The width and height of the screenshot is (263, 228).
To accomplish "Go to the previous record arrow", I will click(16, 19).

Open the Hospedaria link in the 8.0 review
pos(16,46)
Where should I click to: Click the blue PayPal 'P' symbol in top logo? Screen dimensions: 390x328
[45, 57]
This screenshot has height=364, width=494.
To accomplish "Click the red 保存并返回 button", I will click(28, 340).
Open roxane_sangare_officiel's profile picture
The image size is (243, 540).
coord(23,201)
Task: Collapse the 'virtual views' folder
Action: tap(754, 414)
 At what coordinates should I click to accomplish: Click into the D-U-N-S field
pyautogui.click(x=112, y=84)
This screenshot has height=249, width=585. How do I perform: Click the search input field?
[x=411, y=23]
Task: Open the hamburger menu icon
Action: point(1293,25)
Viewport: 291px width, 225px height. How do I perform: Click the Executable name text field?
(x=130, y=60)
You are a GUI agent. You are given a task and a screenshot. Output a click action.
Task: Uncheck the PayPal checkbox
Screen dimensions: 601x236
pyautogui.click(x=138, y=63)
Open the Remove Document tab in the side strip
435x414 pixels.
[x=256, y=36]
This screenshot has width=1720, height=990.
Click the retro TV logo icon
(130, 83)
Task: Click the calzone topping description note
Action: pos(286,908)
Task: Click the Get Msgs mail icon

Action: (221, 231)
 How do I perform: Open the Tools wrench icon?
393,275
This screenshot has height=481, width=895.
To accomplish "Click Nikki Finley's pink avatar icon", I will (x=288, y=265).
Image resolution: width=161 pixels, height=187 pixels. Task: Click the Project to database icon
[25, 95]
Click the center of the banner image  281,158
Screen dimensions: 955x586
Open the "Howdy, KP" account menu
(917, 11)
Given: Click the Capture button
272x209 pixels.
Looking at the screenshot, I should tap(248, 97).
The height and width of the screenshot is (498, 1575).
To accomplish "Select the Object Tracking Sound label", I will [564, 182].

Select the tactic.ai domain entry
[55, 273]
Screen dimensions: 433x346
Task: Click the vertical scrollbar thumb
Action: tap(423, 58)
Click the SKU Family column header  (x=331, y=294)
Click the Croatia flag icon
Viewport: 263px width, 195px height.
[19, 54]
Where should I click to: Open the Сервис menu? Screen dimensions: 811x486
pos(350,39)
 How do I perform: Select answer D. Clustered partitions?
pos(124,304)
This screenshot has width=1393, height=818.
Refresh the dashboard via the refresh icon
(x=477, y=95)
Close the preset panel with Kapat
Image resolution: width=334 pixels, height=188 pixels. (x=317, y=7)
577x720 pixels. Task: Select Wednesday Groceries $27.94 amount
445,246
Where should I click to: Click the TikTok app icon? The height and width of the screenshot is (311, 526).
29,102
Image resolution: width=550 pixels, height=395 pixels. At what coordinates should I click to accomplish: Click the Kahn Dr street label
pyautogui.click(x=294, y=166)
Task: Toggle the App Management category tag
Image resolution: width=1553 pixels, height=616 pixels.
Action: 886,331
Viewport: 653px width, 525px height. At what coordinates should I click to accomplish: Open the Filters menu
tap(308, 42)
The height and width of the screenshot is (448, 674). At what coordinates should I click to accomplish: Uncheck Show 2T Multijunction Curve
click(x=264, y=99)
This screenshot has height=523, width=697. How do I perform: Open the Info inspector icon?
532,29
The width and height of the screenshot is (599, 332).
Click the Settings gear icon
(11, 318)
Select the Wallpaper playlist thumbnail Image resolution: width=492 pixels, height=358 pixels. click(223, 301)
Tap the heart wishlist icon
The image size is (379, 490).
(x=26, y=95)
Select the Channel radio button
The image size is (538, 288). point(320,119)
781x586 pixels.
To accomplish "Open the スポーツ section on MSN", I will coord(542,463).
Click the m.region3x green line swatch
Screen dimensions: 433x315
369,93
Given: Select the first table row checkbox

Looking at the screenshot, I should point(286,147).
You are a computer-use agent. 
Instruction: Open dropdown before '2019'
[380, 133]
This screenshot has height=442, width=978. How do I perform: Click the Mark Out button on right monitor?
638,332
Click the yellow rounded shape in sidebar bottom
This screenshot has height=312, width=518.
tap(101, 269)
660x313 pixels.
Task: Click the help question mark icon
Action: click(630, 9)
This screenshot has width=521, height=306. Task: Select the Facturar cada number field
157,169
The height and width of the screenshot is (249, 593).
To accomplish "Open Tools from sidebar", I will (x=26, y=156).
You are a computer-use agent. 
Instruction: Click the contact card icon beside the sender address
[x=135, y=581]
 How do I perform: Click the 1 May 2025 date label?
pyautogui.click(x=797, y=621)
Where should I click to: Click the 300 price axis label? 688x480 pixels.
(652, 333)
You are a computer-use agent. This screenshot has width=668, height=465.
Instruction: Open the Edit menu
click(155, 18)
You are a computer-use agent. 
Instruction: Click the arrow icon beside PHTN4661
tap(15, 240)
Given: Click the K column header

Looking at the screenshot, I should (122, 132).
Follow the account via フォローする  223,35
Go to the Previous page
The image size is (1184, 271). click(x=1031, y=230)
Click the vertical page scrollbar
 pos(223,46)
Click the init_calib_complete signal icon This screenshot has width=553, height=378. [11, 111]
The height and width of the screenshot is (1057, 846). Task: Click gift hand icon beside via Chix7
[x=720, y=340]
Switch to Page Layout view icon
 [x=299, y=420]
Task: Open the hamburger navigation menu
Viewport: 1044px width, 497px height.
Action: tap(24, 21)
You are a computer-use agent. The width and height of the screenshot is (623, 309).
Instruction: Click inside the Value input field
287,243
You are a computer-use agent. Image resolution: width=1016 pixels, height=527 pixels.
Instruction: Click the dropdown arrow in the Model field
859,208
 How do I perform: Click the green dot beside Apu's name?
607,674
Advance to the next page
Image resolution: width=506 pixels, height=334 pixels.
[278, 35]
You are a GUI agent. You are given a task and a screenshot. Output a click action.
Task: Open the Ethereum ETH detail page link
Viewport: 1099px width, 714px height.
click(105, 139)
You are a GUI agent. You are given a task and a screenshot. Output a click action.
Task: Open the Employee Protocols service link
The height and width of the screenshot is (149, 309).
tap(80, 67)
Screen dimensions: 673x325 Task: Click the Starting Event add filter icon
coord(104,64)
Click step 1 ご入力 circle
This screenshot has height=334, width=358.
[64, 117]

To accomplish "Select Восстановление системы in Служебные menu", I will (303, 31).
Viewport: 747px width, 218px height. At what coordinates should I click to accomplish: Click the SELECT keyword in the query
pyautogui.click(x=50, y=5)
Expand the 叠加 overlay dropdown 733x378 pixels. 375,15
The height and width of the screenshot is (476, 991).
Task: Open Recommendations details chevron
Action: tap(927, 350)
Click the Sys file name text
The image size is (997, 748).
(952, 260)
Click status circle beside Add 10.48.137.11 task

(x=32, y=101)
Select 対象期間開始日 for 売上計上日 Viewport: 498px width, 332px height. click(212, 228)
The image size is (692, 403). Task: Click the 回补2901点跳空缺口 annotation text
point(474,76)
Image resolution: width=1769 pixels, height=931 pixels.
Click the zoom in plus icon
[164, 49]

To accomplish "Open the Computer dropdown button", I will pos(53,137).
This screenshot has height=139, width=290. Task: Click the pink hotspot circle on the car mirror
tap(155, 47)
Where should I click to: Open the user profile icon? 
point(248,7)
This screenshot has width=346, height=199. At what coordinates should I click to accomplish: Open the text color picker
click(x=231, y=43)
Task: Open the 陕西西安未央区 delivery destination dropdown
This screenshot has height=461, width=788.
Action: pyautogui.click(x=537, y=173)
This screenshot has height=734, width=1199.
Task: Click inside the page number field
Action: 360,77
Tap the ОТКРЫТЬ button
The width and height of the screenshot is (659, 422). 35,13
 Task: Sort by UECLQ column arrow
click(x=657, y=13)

# What is expected
Line by line, copy the records exactly.

# Solution for this task
The width and height of the screenshot is (263, 228).
To accomplish "Go to the previous record arrow", I will click(16, 19).

Open the Hospedaria link in the 8.0 review
pos(16,46)
Where should I click to: Click the blue PayPal 'P' symbol in top logo? Screen dimensions: 390x328
[45, 57]
This screenshot has height=364, width=494.
To accomplish "Click the red 保存并返回 button", I will click(28, 340).
Open roxane_sangare_officiel's profile picture
The image size is (243, 540).
coord(23,201)
Task: Collapse the 'virtual views' folder
Action: tap(754, 414)
 At what coordinates should I click to accomplish: Click into the D-U-N-S field
pyautogui.click(x=112, y=84)
This screenshot has height=249, width=585. How do I perform: Click the search input field?
[x=411, y=23]
Task: Open the hamburger menu icon
Action: point(1293,25)
Viewport: 291px width, 225px height. How do I perform: Click the Executable name text field?
(x=130, y=60)
You are a GUI agent. You are given a task and a screenshot. Output a click action.
Task: Uncheck the PayPal checkbox
Screen dimensions: 601x236
pyautogui.click(x=138, y=63)
Open the Remove Document tab in the side strip
435x414 pixels.
[x=256, y=36]
This screenshot has width=1720, height=990.
Click the retro TV logo icon
(130, 83)
Task: Click the calzone topping description note
Action: pos(286,908)
Task: Click the Get Msgs mail icon

Action: (221, 231)
 How do I perform: Open the Tools wrench icon?
393,275
This screenshot has height=481, width=895.
To accomplish "Click Nikki Finley's pink avatar icon", I will (x=288, y=265).
Image resolution: width=161 pixels, height=187 pixels. Task: Click the Project to database icon
[25, 95]
Click the center of the banner image  281,158
Screen dimensions: 955x586
Open the "Howdy, KP" account menu
(917, 11)
Given: Click the Capture button
272x209 pixels.
Looking at the screenshot, I should tap(248, 97).
The height and width of the screenshot is (498, 1575).
To accomplish "Select the Object Tracking Sound label", I will [564, 182].

Select the tactic.ai domain entry
[55, 273]
Screen dimensions: 433x346
Task: Click the vertical scrollbar thumb
Action: tap(423, 58)
Click the SKU Family column header  (x=331, y=294)
Click the Croatia flag icon
Viewport: 263px width, 195px height.
[19, 54]
Where should I click to: Open the Сервис menu? Screen dimensions: 811x486
pos(350,39)
 How do I perform: Select answer D. Clustered partitions?
pos(124,304)
This screenshot has width=1393, height=818.
Refresh the dashboard via the refresh icon
(x=477, y=95)
Close the preset panel with Kapat
Image resolution: width=334 pixels, height=188 pixels. (x=317, y=7)
577x720 pixels. Task: Select Wednesday Groceries $27.94 amount
445,246
Where should I click to: Click the TikTok app icon? The height and width of the screenshot is (311, 526).
29,102
Image resolution: width=550 pixels, height=395 pixels. At what coordinates should I click to accomplish: Click the Kahn Dr street label
pyautogui.click(x=294, y=166)
Task: Toggle the App Management category tag
Image resolution: width=1553 pixels, height=616 pixels.
Action: 886,331
Viewport: 653px width, 525px height. At what coordinates should I click to accomplish: Open the Filters menu
tap(308, 42)
The height and width of the screenshot is (448, 674). At what coordinates should I click to accomplish: Uncheck Show 2T Multijunction Curve
click(x=264, y=99)
This screenshot has height=523, width=697. How do I perform: Open the Info inspector icon?
532,29
The width and height of the screenshot is (599, 332).
Click the Settings gear icon
(11, 318)
Select the Wallpaper playlist thumbnail Image resolution: width=492 pixels, height=358 pixels. click(223, 301)
Tap the heart wishlist icon
The image size is (379, 490).
(x=26, y=95)
Select the Channel radio button
The image size is (538, 288). point(320,119)
781x586 pixels.
To accomplish "Open the スポーツ section on MSN", I will coord(542,463).
Click the m.region3x green line swatch
Screen dimensions: 433x315
369,93
Given: Select the first table row checkbox

Looking at the screenshot, I should point(286,147).
You are a computer-use agent. 
Instruction: Open dropdown before '2019'
[380, 133]
This screenshot has height=442, width=978. How do I perform: Click the Mark Out button on right monitor?
638,332
Click the yellow rounded shape in sidebar bottom
This screenshot has height=312, width=518.
tap(101, 269)
660x313 pixels.
Task: Click the help question mark icon
Action: click(630, 9)
This screenshot has width=521, height=306. Task: Select the Facturar cada number field
157,169
The height and width of the screenshot is (249, 593).
To accomplish "Open Tools from sidebar", I will (x=26, y=156).
You are a computer-use agent. 
Instruction: Click the contact card icon beside the sender address
[x=135, y=581]
 How do I perform: Click the 1 May 2025 date label?
pyautogui.click(x=797, y=621)
Where should I click to: Click the 300 price axis label? 688x480 pixels.
(652, 333)
You are a computer-use agent. This screenshot has width=668, height=465.
Instruction: Open the Edit menu
click(155, 18)
You are a computer-use agent. 
Instruction: Click the arrow icon beside PHTN4661
tap(15, 240)
Given: Click the K column header

Looking at the screenshot, I should (122, 132).
Follow the account via フォローする  223,35
Go to the Previous page
The image size is (1184, 271). click(x=1031, y=230)
Click the vertical page scrollbar
 pos(223,46)
Click the init_calib_complete signal icon This screenshot has width=553, height=378. [11, 111]
The height and width of the screenshot is (1057, 846). Task: Click gift hand icon beside via Chix7
[x=720, y=340]
Switch to Page Layout view icon
 [x=299, y=420]
Task: Open the hamburger navigation menu
Viewport: 1044px width, 497px height.
Action: tap(24, 21)
You are a computer-use agent. The width and height of the screenshot is (623, 309).
Instruction: Click inside the Value input field
287,243
You are a computer-use agent. Image resolution: width=1016 pixels, height=527 pixels.
Instruction: Click the dropdown arrow in the Model field
859,208
 How do I perform: Click the green dot beside Apu's name?
607,674
Advance to the next page
Image resolution: width=506 pixels, height=334 pixels.
[278, 35]
You are a GUI agent. You are given a task and a screenshot. Output a click action.
Task: Open the Ethereum ETH detail page link
Viewport: 1099px width, 714px height.
click(105, 139)
You are a GUI agent. You are given a task and a screenshot. Output a click action.
Task: Open the Employee Protocols service link
The height and width of the screenshot is (149, 309).
tap(80, 67)
Screen dimensions: 673x325 Task: Click the Starting Event add filter icon
coord(104,64)
Click step 1 ご入力 circle
This screenshot has height=334, width=358.
[64, 117]

To accomplish "Select Восстановление системы in Служебные menu", I will (303, 31).
Viewport: 747px width, 218px height. At what coordinates should I click to accomplish: Click the SELECT keyword in the query
pyautogui.click(x=50, y=5)
Expand the 叠加 overlay dropdown 733x378 pixels. 375,15
The height and width of the screenshot is (476, 991).
Task: Open Recommendations details chevron
Action: tap(927, 350)
Click the Sys file name text
The image size is (997, 748).
(952, 260)
Click status circle beside Add 10.48.137.11 task

(x=32, y=101)
Select 対象期間開始日 for 売上計上日 Viewport: 498px width, 332px height. click(212, 228)
The image size is (692, 403). Task: Click the 回补2901点跳空缺口 annotation text
point(474,76)
Image resolution: width=1769 pixels, height=931 pixels.
Click the zoom in plus icon
[164, 49]

To accomplish "Open the Computer dropdown button", I will pos(53,137).
This screenshot has height=139, width=290. Task: Click the pink hotspot circle on the car mirror
tap(155, 47)
Where should I click to: Open the user profile icon? 
point(248,7)
This screenshot has width=346, height=199. At what coordinates should I click to accomplish: Open the text color picker
click(x=231, y=43)
Task: Open the 陕西西安未央区 delivery destination dropdown
This screenshot has height=461, width=788.
Action: pyautogui.click(x=537, y=173)
This screenshot has height=734, width=1199.
Task: Click inside the page number field
Action: 360,77
Tap the ОТКРЫТЬ button
The width and height of the screenshot is (659, 422). 35,13
 Task: Sort by UECLQ column arrow
click(x=657, y=13)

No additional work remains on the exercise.